╭─ Records to process
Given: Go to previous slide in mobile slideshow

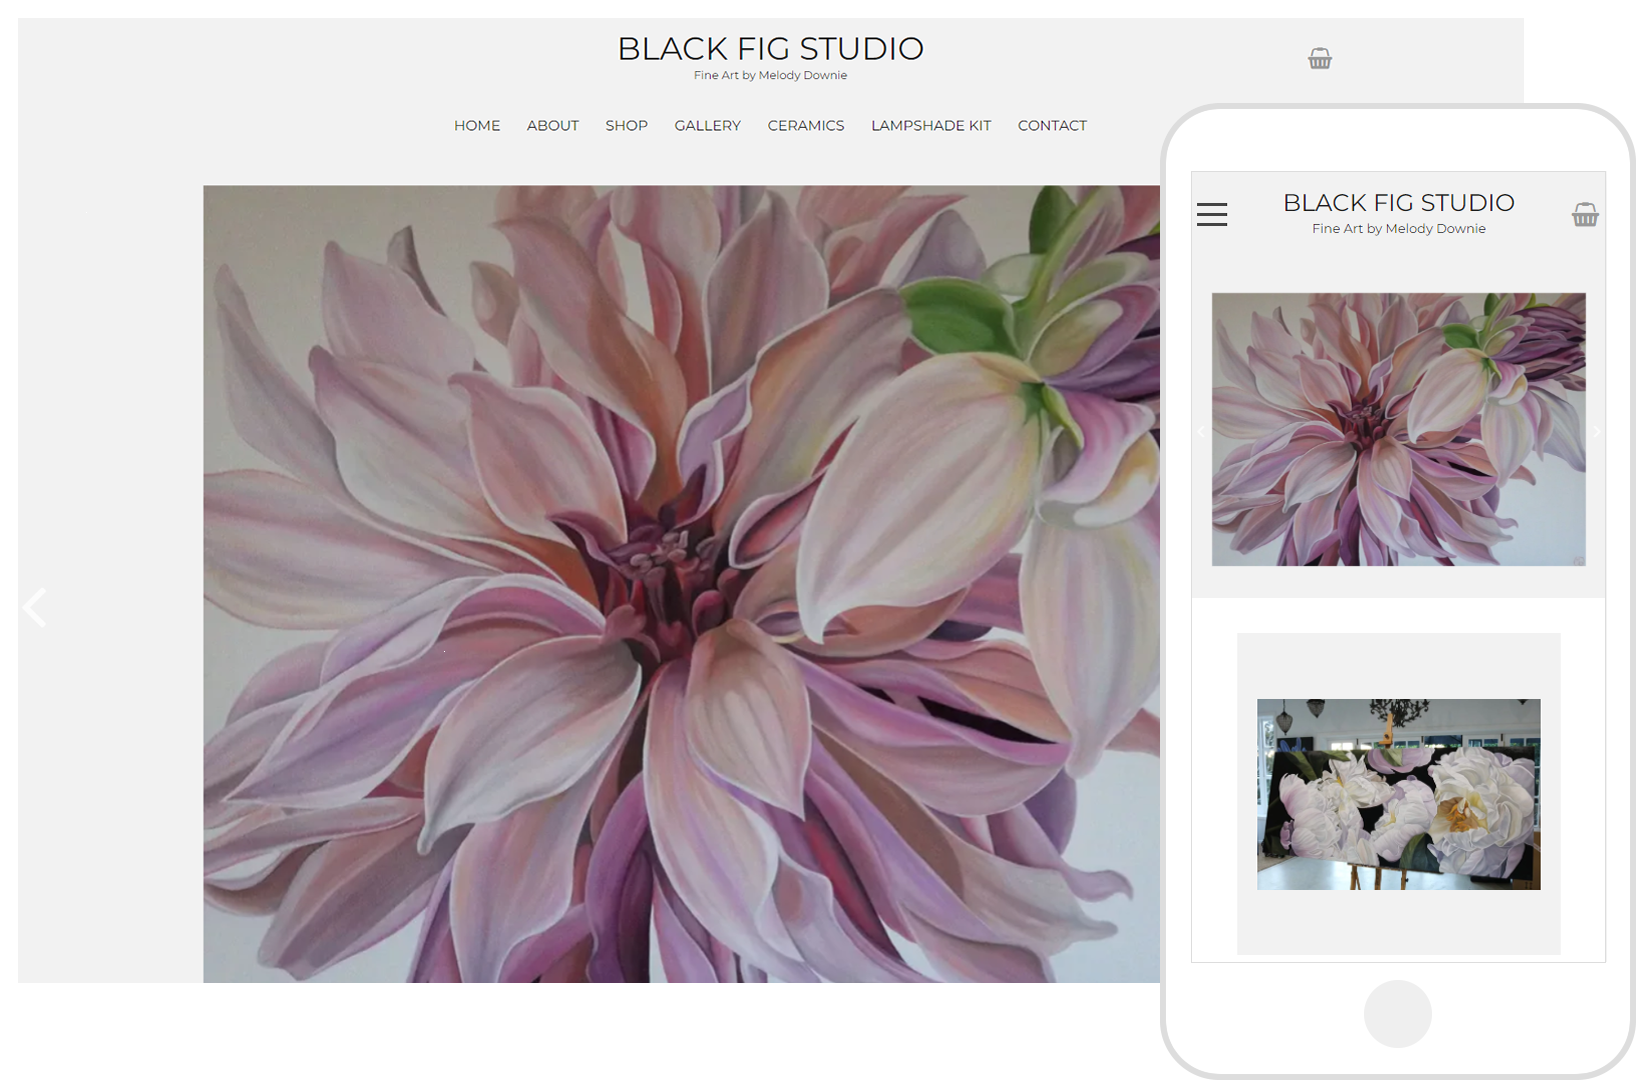Looking at the screenshot, I should (1202, 431).
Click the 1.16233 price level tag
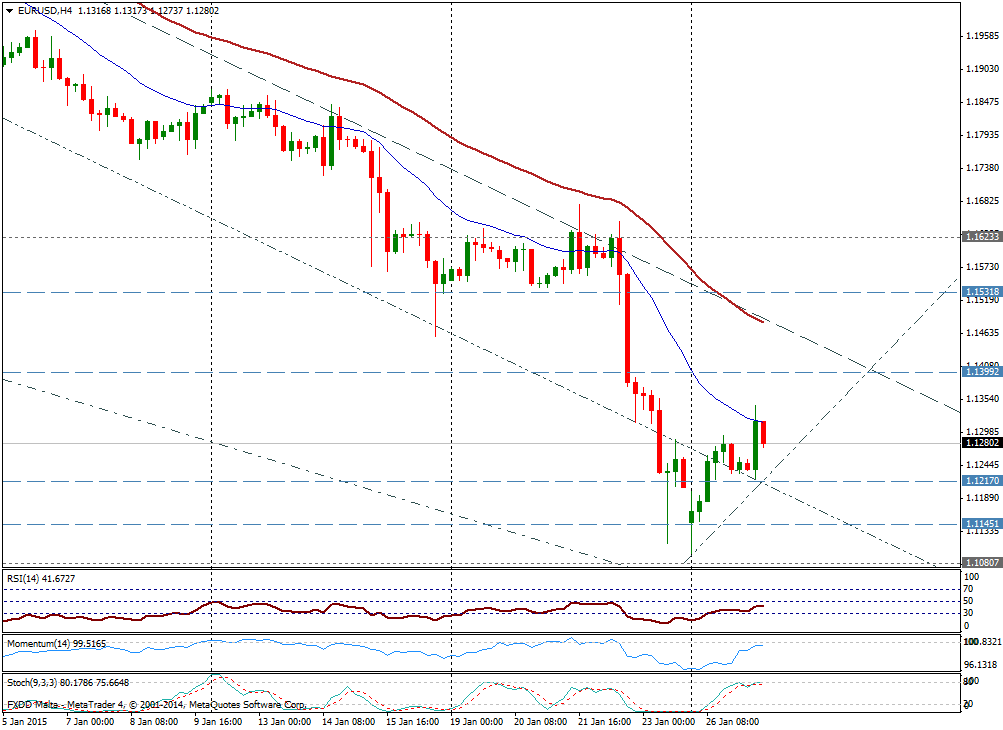1003x730 pixels. 979,238
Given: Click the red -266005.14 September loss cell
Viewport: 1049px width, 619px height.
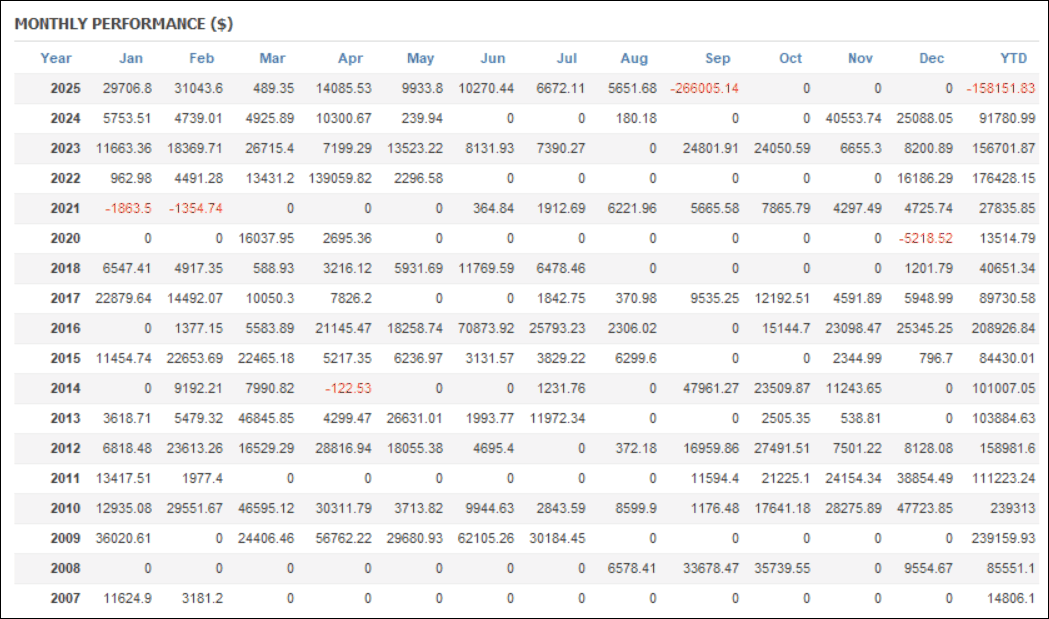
╰─
Exercise prompt.
Copy out every line above without change, dropping the pictures.

Written reply.
Given: Go to previous slide in mobile slideshow

Looking at the screenshot, I should (1202, 431).
Click the 1.16233 price level tag
1003x730 pixels. 979,238
Given: Click the red -266005.14 September loss cell
Viewport: 1049px width, 619px height.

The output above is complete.